### PROBLEM DESCRIPTION
For this exercise, repeat exactly the lines below starting at the line holding "Click the Test SubGroup deal document icon" and ending at the line holding "You are a GUI", both included, with no extra lines and no pictures.

### DATA FOR REVIEW
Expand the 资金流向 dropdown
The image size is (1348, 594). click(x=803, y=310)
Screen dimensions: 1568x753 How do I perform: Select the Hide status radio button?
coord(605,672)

--

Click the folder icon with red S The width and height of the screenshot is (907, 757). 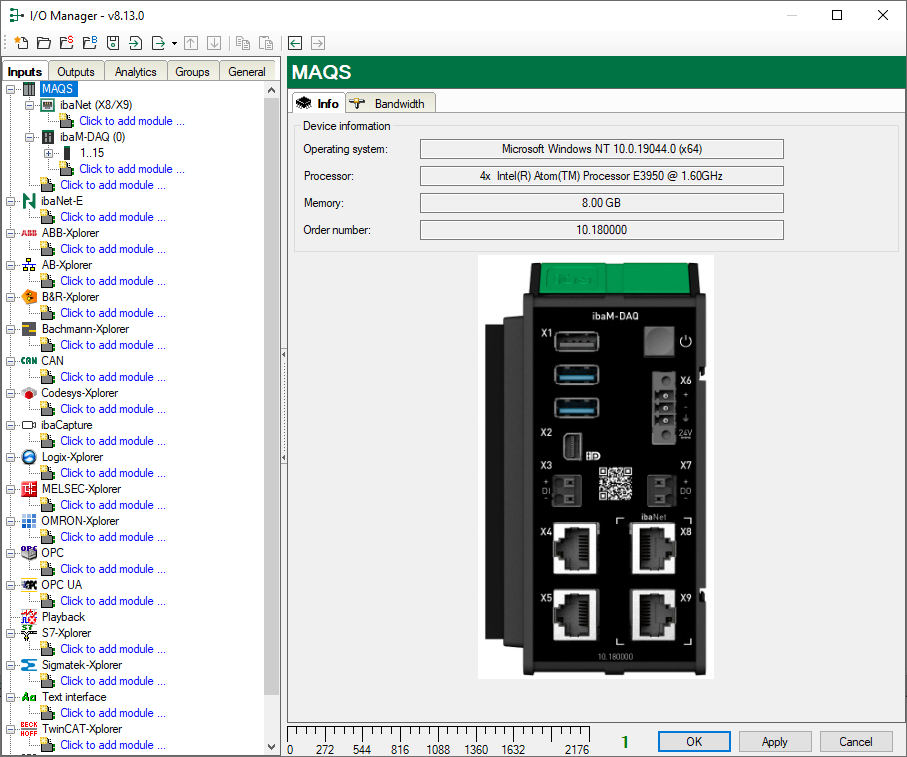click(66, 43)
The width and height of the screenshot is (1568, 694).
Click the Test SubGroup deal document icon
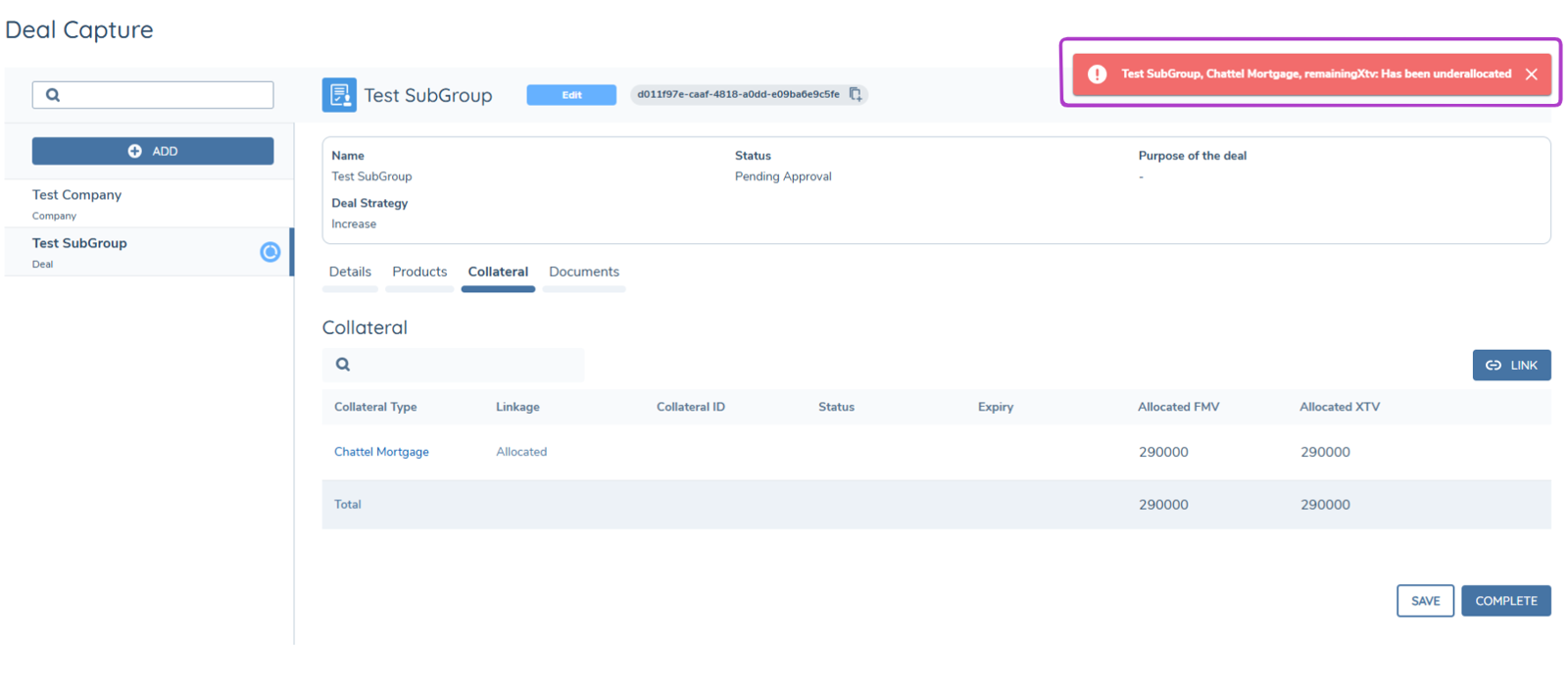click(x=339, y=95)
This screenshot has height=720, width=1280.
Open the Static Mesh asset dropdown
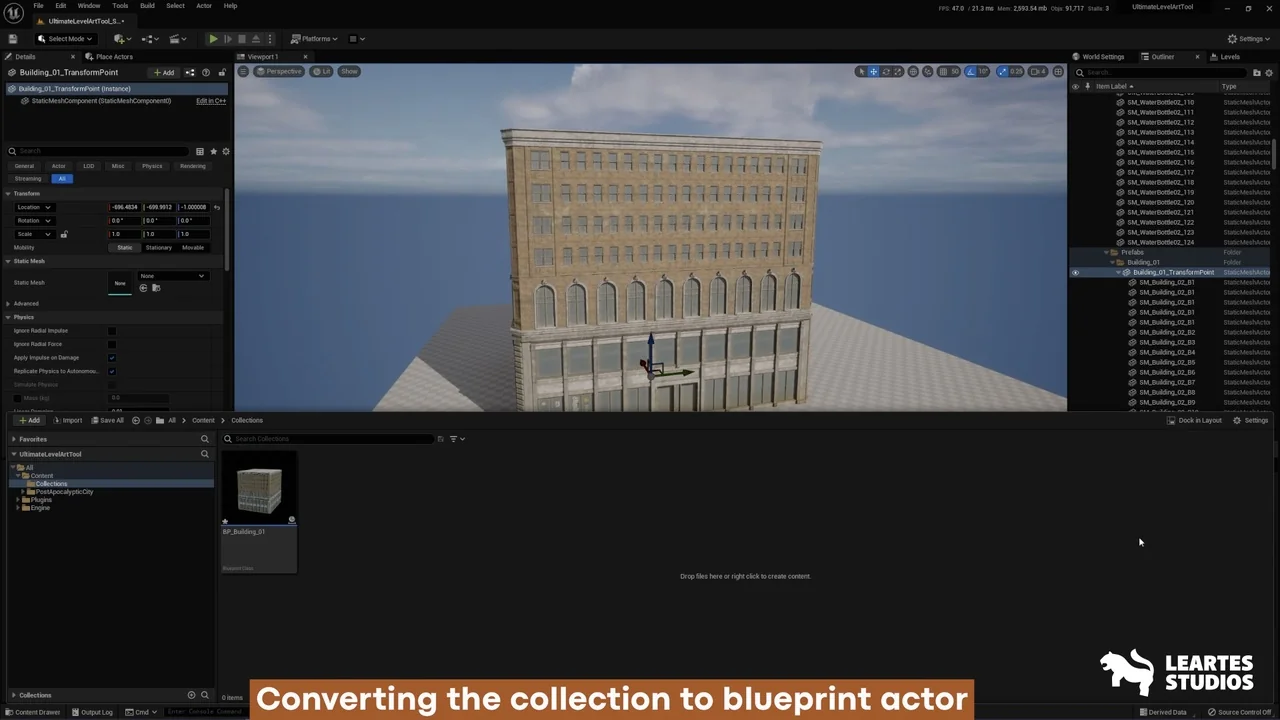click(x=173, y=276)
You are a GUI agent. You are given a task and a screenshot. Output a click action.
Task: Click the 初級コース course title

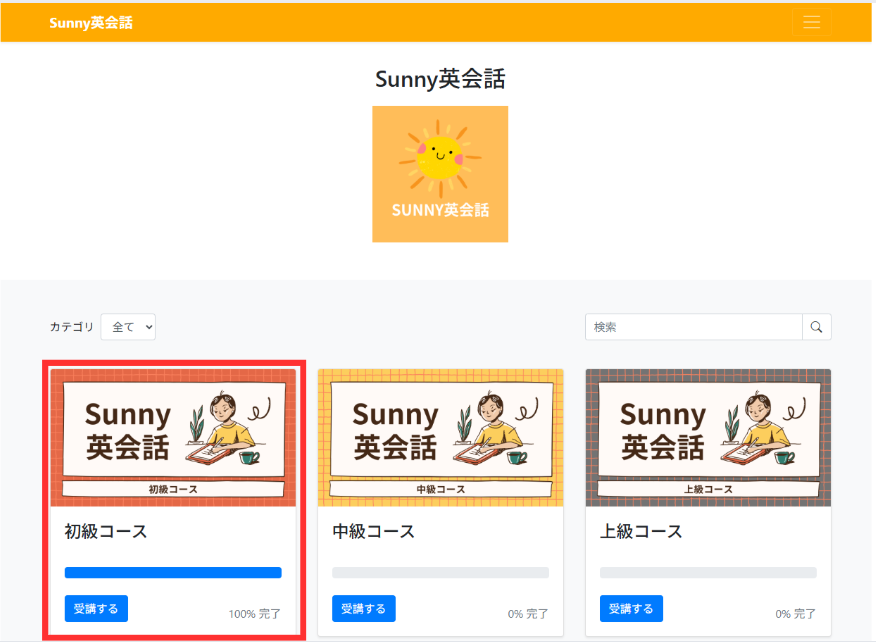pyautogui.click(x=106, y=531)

### ANSWER BELOW
Click the Test SubGroup deal document icon
click(x=339, y=95)
This screenshot has height=720, width=1280.
Open the Static Mesh asset dropdown
click(x=173, y=276)
You are a GUI agent. You are given a task and a screenshot. Output a click action.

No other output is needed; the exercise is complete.